Some members of the BSA are hopeful the new policy will come and pass without much extensive notoriety.
"My hope is there will be the same effect this Jan. 1 as the Y2K scare," Brad Haddock, a BSA national executive board member who chairs the policy implementation committee, told AP. "It's business as usual, nothing happens and we move forward."
Asked whether the change has affected membership or caused other organizations to drop their support of the BSA, Haddock insisted the effect has been negligible.
"There hasn't been a whole lot of fallout," said Haddock. "If a church said they wouldn't work with us, we'd have a church right down the street say, 'We'll take the troop.'"

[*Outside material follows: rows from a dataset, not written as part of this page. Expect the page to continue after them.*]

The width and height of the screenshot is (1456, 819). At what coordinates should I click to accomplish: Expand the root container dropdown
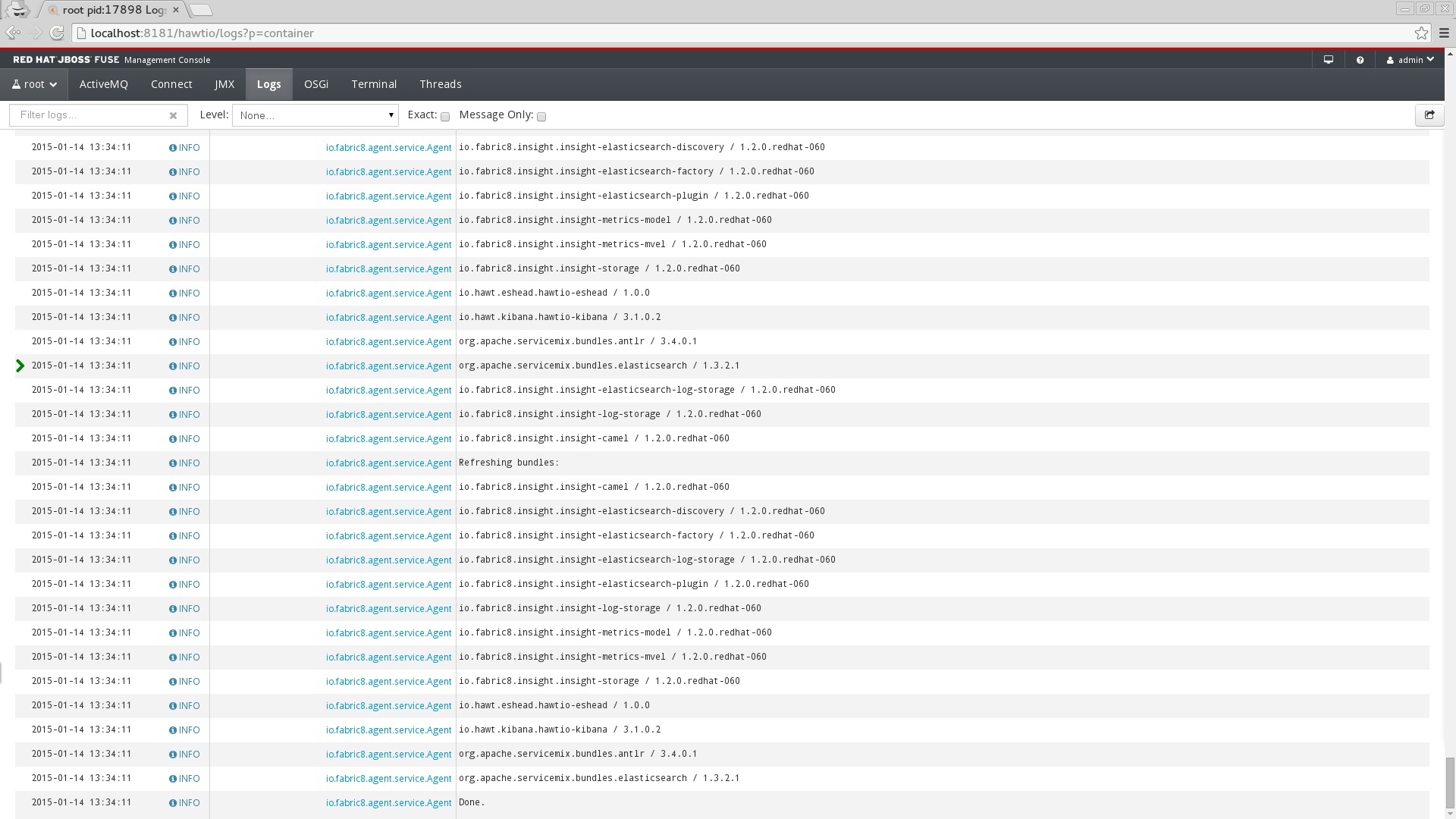coord(34,84)
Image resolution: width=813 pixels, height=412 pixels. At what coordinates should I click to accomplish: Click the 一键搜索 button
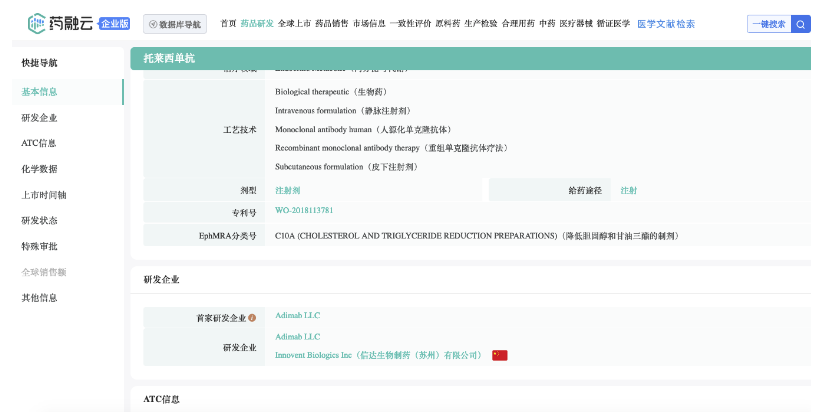[x=767, y=24]
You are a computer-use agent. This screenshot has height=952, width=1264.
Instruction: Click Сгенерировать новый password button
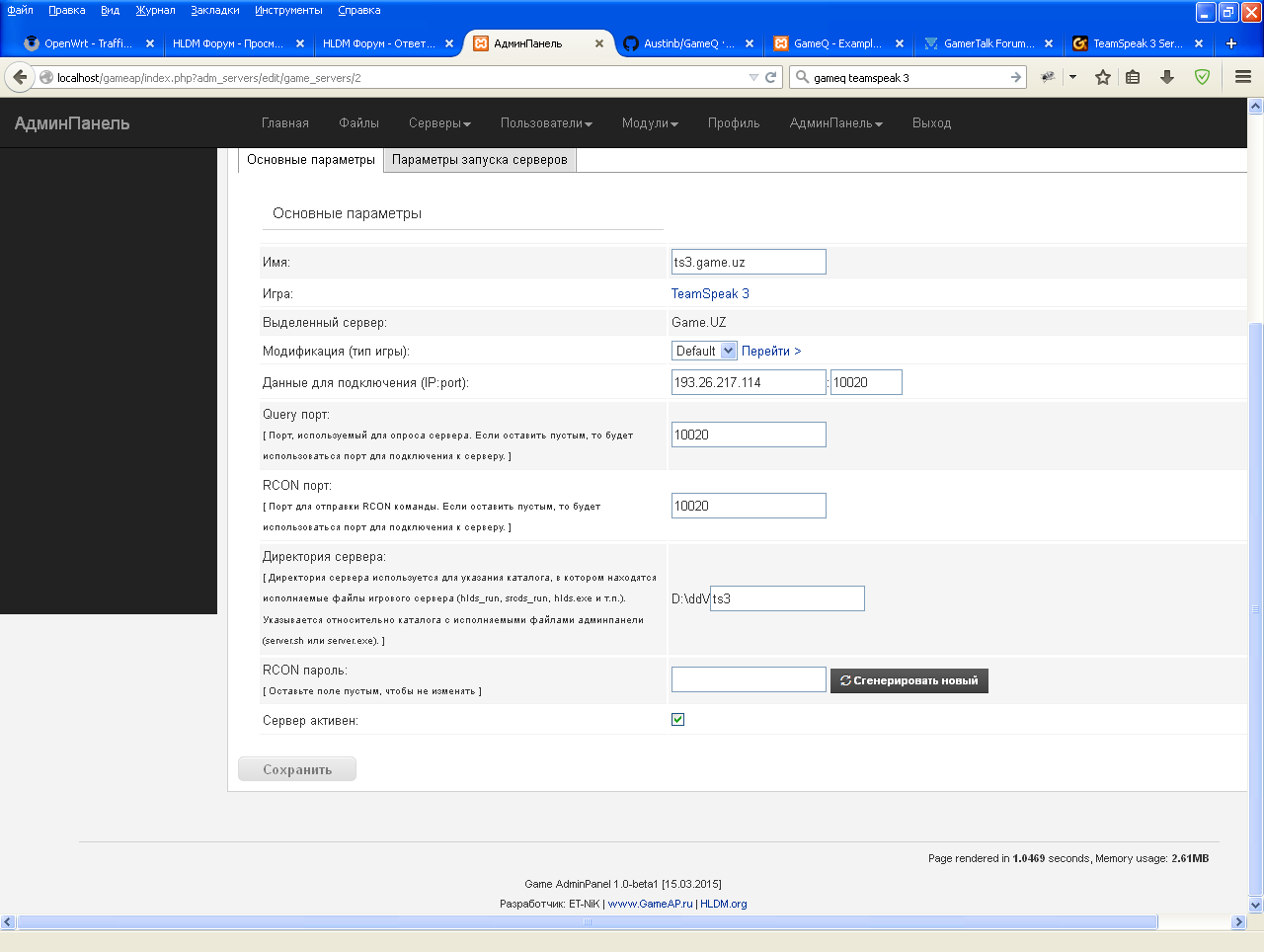[908, 680]
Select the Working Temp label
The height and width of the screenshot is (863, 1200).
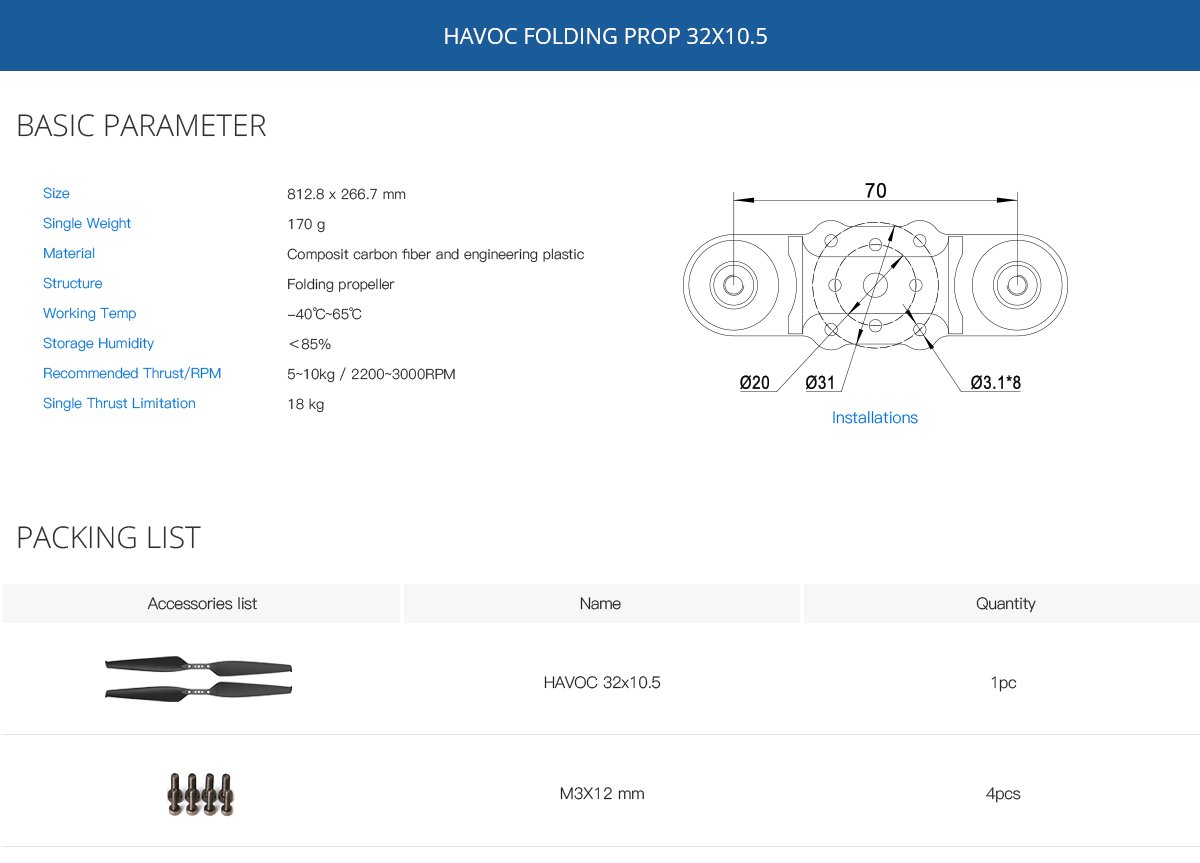[89, 313]
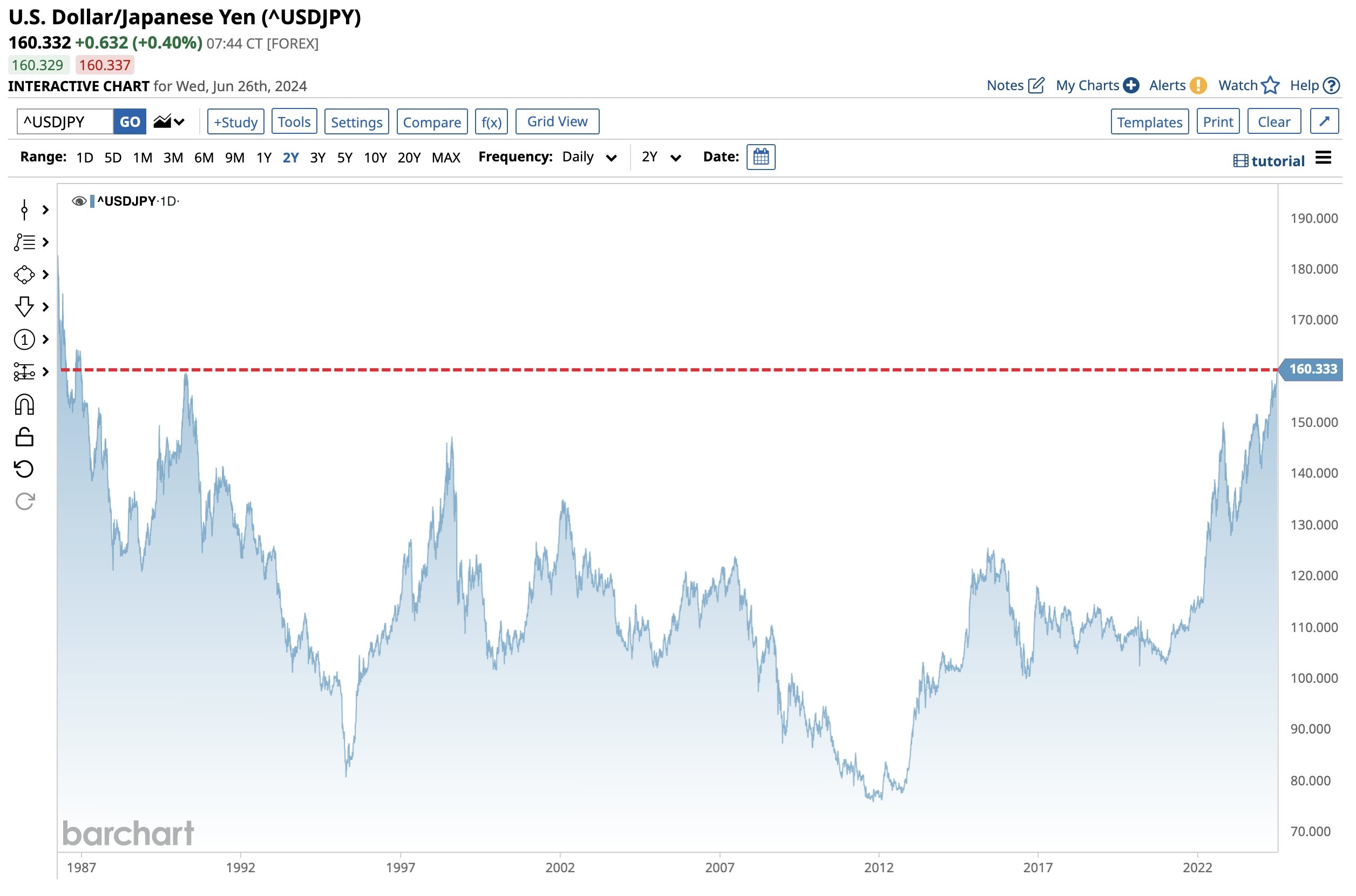Viewport: 1356px width, 896px height.
Task: Click the Templates button
Action: click(1149, 121)
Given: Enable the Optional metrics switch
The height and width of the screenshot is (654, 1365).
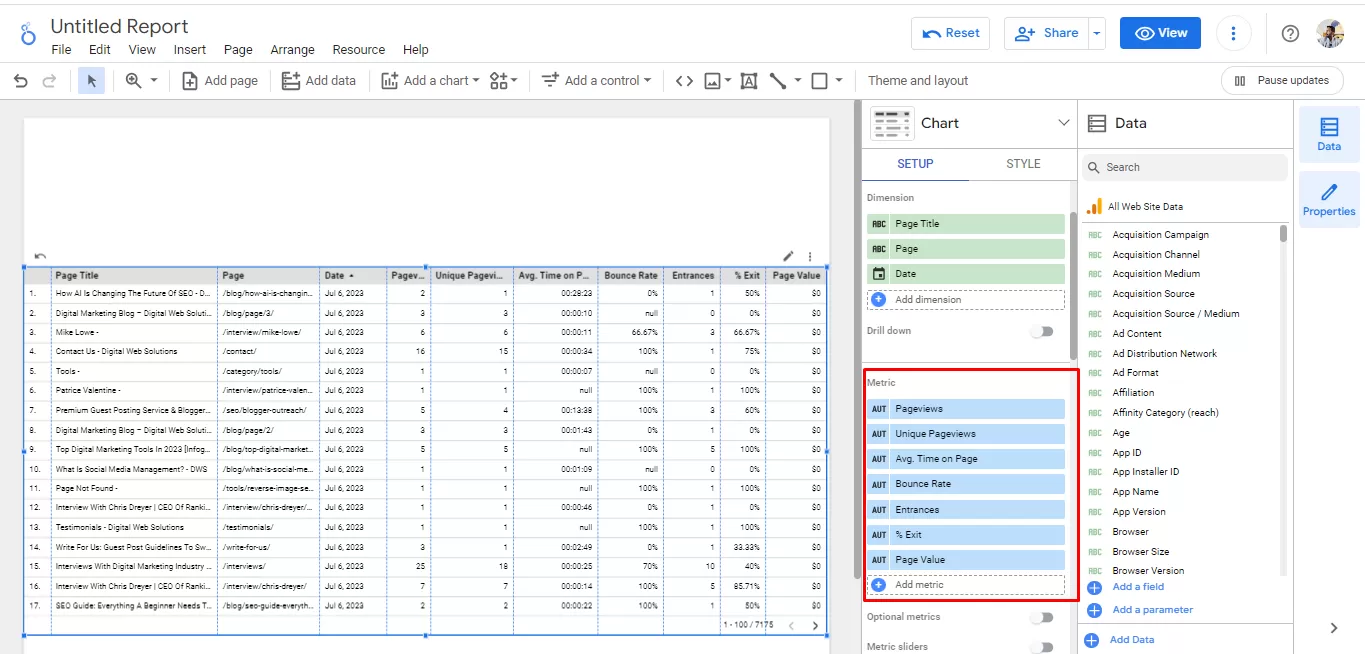Looking at the screenshot, I should [1042, 617].
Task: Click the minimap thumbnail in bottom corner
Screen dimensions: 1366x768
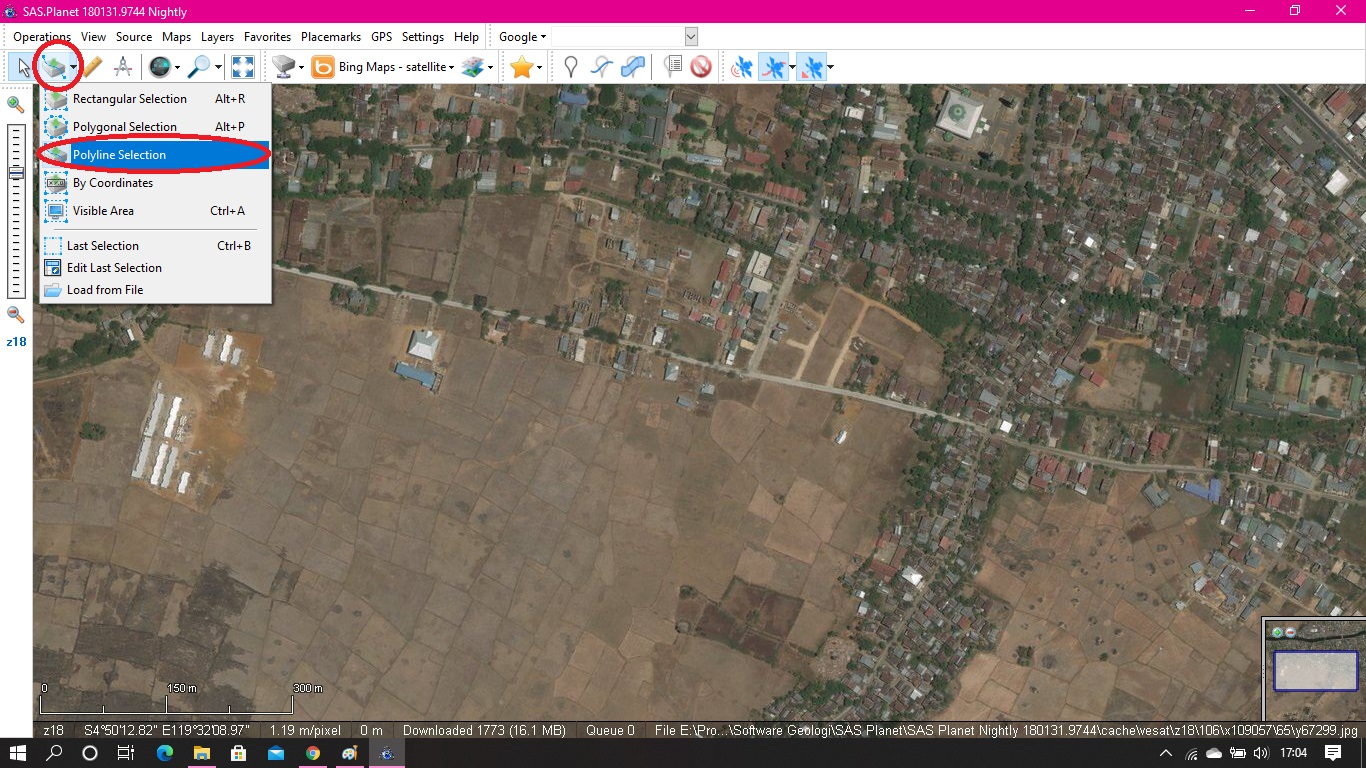Action: [1315, 671]
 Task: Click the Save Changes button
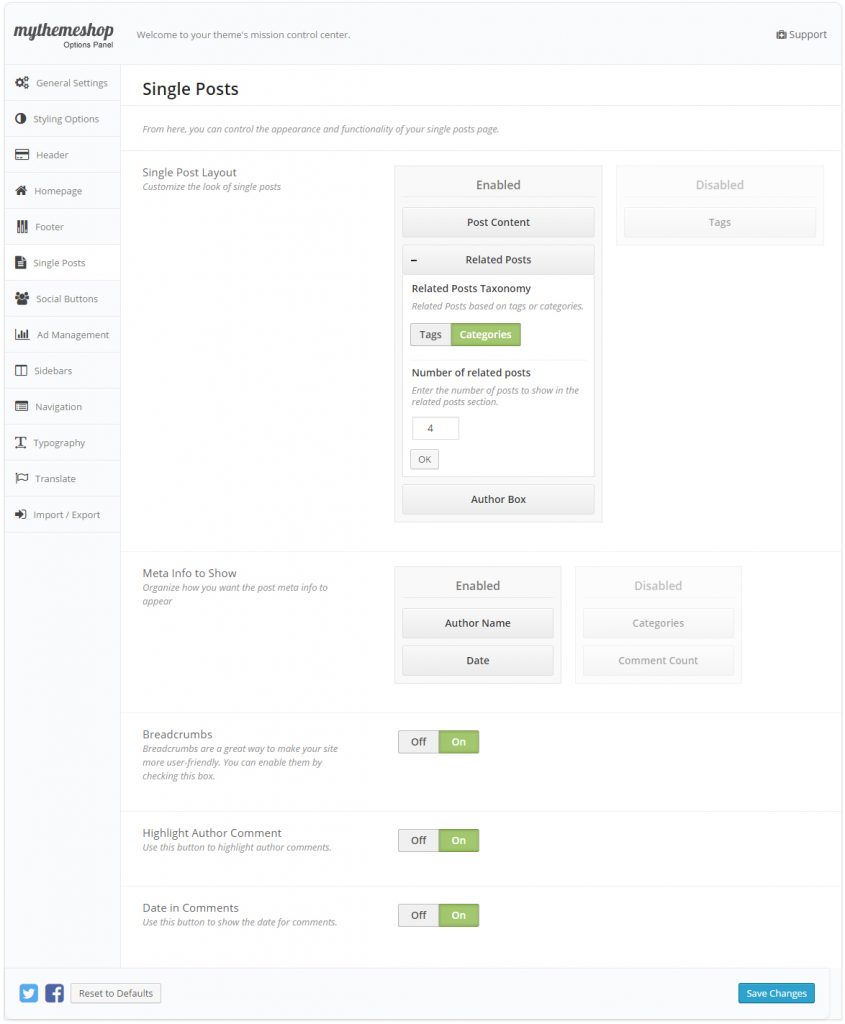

Still others have felt the new guidelines showed a lack of resolve on the side of BSA delegates who insisted they would stand up for morality and family values in the face of mounting public pressure.
"Sadly, the Boy Scouts' legacy of producing great leaders has become yet another casualty of moral compromise. Unfortunately, Boy Scout delegates capitulated to strong-arm tactics and abandoned the timeless values that have served the organization well for more than 100 years," Tony Perkins, president of the Family Research Council, said in a previous statement.
"The delegates succumbed to a concerted and manipulative effort by the national BSA leadership despite the BSA's own survey showing 61 percent of its members in opposition to changing the policy," he added.
While the new policy will be more inclusive it is not without limits. Under the new membership policy, youths can no longer be banned from the Cub Scouts, Boy Scouts or coed Venturers program for reasons based solely on sexual orientation.
"Any sexual conduct, whether heterosexual or homosexual, by youth of Scouting age is contrary to the virtues of Scouting," reads one BSA document. "No member may use Scouting to promote or advance any social or political position or agenda, including on the matter of sexual orientation."
There are still grey areas as to what is allowed and what is not, but any support, in any fashion, that opposes BSA guidelines, can only be done without wearing any BSA markings.
"Each youth member is free as an individual to express his or her thoughts or take action on political or social issues but must not use Scouting's official uniforms and insignia when doing so."
The new guidelines also state that while a scout's sexual orientation can be disclosed and discussed it cannot be done to the point of distraction.
"While a youth member may acknowledge his or her sexual preference, that acknowledgment may not reach the level of distraction, which may include advocacy, promotion, or the distribution of information of a sexual nature."
The new policy is only for scouts as the ban on gay scout leaders remains in effect.